We recently switched from IPfire to OpenWRT in our office. Not only because we let OpenWRT run on an ALIX board (which also IPfire could do), but mostly due to the fact that if you want to extend the system, you really can do it. Development of IPfire seems to be quite difficult, not only technically.
On the other hand, OpenWRT quickly provides help if you want to contribute. Even to the “noob” questions you will post in the beginning ;-)
My initial idea was to create a small plugin for OpenWRT which allows one to configure “pptpd” and VPN users using the web interface LUCI. While OpenWRTs configuration system (called UCI) handles the configuraton model in the background, LuCI brings this models to a Lua driven web user interface. UCI and LuCI play well together, you only need to know how it works together.

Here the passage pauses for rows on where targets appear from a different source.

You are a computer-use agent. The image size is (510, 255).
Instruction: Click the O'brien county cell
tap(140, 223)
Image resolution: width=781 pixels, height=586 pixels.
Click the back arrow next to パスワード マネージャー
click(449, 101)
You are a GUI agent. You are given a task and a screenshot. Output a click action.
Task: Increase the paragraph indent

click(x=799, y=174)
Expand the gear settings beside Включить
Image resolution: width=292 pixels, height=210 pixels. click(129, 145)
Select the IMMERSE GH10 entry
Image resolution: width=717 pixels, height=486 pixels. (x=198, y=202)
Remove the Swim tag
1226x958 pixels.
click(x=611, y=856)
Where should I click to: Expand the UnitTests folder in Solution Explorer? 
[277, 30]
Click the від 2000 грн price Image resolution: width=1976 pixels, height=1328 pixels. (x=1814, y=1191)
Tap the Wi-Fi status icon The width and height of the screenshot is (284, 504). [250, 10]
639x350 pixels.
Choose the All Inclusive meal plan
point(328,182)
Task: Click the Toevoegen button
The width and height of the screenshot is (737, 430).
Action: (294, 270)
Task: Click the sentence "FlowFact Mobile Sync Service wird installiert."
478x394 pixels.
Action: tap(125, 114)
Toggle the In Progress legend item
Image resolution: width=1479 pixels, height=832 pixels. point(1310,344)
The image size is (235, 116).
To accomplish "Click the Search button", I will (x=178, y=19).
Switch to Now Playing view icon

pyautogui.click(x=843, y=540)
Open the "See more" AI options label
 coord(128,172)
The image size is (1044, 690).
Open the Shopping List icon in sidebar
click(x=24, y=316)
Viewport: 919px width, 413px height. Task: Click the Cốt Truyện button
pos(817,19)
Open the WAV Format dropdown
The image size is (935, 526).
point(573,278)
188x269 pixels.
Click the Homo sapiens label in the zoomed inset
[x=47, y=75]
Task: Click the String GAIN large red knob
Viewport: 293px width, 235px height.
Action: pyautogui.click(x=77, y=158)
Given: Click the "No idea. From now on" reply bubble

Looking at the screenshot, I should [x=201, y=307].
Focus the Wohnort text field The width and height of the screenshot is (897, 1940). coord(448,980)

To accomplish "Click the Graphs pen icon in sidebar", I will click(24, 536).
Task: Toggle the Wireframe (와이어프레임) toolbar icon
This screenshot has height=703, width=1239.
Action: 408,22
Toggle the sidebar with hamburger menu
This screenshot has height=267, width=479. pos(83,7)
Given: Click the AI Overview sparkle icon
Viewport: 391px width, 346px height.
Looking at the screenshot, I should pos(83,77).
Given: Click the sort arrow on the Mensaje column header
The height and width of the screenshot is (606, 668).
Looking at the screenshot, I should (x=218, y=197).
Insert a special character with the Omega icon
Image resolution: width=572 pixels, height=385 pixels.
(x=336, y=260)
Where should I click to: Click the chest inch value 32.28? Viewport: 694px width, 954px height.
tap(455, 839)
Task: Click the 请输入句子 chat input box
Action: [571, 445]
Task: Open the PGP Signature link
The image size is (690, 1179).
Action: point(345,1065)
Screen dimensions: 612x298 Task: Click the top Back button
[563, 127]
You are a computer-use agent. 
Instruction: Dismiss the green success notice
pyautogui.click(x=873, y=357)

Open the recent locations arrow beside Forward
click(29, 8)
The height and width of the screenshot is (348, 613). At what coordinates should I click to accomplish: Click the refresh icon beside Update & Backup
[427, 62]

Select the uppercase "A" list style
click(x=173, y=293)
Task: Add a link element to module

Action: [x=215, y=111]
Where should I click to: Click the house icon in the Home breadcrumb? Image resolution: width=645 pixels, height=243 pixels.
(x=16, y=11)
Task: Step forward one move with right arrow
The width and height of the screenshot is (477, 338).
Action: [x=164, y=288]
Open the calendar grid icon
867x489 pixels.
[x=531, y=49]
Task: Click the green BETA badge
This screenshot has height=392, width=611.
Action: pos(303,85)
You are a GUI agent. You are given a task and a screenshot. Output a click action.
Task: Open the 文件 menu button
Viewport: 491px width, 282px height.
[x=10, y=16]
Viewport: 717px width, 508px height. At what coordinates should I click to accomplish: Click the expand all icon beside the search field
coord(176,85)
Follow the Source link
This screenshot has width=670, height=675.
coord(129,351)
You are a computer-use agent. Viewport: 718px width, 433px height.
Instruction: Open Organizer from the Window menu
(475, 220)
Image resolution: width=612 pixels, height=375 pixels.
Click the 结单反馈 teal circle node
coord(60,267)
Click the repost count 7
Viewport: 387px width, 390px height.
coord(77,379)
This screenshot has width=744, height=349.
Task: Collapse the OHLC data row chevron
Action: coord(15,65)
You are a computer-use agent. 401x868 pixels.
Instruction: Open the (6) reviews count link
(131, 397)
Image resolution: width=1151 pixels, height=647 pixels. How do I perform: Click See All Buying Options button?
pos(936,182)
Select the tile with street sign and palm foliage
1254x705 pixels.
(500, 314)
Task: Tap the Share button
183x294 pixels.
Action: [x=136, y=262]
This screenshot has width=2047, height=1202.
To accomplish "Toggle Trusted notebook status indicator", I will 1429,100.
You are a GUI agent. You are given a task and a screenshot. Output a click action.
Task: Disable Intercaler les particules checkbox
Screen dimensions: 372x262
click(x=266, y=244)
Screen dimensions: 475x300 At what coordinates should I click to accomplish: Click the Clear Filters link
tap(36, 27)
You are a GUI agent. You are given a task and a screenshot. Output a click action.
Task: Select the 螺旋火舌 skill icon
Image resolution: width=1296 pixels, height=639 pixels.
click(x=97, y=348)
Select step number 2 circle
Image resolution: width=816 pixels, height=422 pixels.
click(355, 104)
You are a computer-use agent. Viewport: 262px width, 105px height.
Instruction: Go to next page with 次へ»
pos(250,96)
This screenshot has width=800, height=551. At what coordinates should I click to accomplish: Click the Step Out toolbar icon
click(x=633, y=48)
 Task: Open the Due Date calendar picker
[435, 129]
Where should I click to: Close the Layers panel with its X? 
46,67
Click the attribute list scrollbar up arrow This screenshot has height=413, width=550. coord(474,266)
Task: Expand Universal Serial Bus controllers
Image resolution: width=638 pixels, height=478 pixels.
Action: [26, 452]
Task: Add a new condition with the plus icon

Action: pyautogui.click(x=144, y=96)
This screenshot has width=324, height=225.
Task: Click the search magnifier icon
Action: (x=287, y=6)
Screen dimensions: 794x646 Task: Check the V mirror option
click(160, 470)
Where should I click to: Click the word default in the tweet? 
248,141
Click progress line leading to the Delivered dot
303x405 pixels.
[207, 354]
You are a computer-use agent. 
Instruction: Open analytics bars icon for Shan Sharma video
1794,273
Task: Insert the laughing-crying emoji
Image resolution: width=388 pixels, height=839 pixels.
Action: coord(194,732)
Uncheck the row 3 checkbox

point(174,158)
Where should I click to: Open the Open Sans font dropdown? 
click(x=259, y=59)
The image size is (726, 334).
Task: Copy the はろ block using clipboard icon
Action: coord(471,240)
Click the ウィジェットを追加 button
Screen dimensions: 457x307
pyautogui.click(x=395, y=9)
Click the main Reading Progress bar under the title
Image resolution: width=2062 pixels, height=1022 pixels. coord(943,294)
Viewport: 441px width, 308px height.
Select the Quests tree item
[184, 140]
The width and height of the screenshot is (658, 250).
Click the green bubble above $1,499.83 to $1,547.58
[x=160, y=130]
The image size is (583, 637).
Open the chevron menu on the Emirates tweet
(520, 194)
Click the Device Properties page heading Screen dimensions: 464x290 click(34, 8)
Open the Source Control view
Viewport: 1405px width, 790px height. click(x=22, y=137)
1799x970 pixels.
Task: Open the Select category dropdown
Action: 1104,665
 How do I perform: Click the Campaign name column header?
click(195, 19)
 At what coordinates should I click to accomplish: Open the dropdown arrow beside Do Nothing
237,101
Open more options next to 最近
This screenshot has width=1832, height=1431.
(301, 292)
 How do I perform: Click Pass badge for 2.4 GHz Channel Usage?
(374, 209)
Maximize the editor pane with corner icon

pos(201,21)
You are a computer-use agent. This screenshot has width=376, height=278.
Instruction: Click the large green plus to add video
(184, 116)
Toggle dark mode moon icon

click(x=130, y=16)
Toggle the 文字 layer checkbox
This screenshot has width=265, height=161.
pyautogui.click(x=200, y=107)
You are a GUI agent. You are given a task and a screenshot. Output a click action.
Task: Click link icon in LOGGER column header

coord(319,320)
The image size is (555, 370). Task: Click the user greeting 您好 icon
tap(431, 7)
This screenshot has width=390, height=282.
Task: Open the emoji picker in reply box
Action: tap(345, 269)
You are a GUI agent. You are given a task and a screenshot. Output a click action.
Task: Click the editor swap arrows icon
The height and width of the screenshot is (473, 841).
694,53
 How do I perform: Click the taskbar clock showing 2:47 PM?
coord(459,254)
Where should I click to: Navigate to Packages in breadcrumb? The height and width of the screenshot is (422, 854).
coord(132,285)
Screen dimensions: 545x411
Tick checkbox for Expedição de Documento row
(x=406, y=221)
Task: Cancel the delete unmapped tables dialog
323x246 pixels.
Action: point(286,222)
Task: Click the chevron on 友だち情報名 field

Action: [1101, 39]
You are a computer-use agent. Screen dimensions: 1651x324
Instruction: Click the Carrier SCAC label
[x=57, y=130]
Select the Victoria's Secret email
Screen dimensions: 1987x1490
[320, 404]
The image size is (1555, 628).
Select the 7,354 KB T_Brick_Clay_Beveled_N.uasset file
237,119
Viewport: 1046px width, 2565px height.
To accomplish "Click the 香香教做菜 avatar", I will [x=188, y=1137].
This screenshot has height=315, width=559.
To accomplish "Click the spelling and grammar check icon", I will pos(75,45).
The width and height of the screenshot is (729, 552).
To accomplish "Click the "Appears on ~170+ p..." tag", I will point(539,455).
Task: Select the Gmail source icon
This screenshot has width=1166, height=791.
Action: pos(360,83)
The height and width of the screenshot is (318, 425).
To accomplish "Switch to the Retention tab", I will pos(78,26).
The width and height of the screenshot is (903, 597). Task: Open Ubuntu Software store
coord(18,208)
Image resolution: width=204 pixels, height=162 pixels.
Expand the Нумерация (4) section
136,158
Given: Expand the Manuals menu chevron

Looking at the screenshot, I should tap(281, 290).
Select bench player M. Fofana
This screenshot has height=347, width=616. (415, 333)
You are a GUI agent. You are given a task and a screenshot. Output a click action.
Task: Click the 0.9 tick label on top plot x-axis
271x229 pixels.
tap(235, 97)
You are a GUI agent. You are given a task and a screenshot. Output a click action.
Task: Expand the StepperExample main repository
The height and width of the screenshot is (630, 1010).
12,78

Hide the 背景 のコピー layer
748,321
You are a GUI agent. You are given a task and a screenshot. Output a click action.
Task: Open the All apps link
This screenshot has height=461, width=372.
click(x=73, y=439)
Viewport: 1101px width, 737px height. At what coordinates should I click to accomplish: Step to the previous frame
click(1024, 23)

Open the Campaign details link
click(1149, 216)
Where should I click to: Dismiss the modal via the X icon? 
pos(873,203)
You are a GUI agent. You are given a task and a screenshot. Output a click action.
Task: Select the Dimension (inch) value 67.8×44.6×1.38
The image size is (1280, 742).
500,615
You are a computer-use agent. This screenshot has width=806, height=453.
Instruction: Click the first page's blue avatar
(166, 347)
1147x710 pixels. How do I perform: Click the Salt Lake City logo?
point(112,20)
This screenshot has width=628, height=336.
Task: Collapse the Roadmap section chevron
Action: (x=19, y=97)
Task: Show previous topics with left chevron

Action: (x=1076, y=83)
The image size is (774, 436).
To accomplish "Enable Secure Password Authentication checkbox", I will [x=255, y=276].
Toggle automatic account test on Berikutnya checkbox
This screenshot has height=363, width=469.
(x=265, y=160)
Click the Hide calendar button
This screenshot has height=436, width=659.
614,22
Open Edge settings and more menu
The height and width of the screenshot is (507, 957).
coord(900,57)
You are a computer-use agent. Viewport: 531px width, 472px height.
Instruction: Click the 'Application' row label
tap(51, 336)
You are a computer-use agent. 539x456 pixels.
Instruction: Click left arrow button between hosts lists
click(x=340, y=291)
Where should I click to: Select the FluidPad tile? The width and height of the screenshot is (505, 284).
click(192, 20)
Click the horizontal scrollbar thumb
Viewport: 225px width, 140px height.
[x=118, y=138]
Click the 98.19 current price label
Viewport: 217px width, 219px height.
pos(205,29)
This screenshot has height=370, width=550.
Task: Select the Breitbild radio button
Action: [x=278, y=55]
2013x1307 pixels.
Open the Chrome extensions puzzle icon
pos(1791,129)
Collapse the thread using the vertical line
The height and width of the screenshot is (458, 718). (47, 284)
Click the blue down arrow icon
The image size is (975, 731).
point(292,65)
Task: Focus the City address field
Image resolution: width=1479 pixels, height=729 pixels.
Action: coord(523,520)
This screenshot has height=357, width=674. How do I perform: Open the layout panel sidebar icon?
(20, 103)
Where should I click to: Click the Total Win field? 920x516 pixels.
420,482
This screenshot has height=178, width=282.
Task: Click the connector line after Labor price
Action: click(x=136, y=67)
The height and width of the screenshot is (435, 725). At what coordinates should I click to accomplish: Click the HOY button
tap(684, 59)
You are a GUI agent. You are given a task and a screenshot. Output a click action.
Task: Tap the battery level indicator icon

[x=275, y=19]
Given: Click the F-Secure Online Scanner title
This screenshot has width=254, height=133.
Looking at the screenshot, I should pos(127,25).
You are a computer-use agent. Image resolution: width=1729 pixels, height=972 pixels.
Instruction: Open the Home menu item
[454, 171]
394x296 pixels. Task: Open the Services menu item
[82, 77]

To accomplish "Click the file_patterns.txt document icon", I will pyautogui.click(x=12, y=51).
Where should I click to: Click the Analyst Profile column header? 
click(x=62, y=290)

At first, you will need to set up your build environment (http://wiki.openwrt.org/doc/howto/buildroot.exigence) and compile at least the basics (http://wiki.openwrt.org/doc/howto/build). This was ok for me since I planned on creating script and lua based stuff only. So there was no big issue with “cross-compile” issues.
Creating new module, you should set up a new “feed” (see http://wiki.openwrt.org/doc/devel/feeds). I created a new feeds.conf
file and added my local git repository. Updating using ./scripts/feeds update myfeed
to pull the updated feed and installing the module from your feed to your build environment using ./scripts/feeds install custompackage
. After that make menuconfig
and add the newly added module to your build setup. Build your module only using make package/custompackage/compile V=99
.
I started with a new configuration file for UCI in “/etc/config/users”. The question was after updating in the LuCI interface (or the command line) how does the change get applied? Editing the configuration using UCI and commiting does nothing at first. You will need a service (/etc/init.d script) which will convert the UCI data you are intereseted in and create a configuration or (or whatever your service needs) and start your service then. Using LuCI there is another configuration (/etc/config/ucitrack) which has a mapping between UCI configurations and services. Once LuCI changes the UCI configuration it also restarts the coresponding service. Since I only wanted to convert my users to a /etc/ppp/chap-secrets file, my “service” was only a start section in an init.d script which simply converted the users and did not start any service at all.
For deployment, the OpenWRT build system created “ipkg” files which can be transferred to the system easily and be applied. In the install and remove script you will need to use UCI’s command line tool in order to add and remove your service from the “ucitrack” configuration.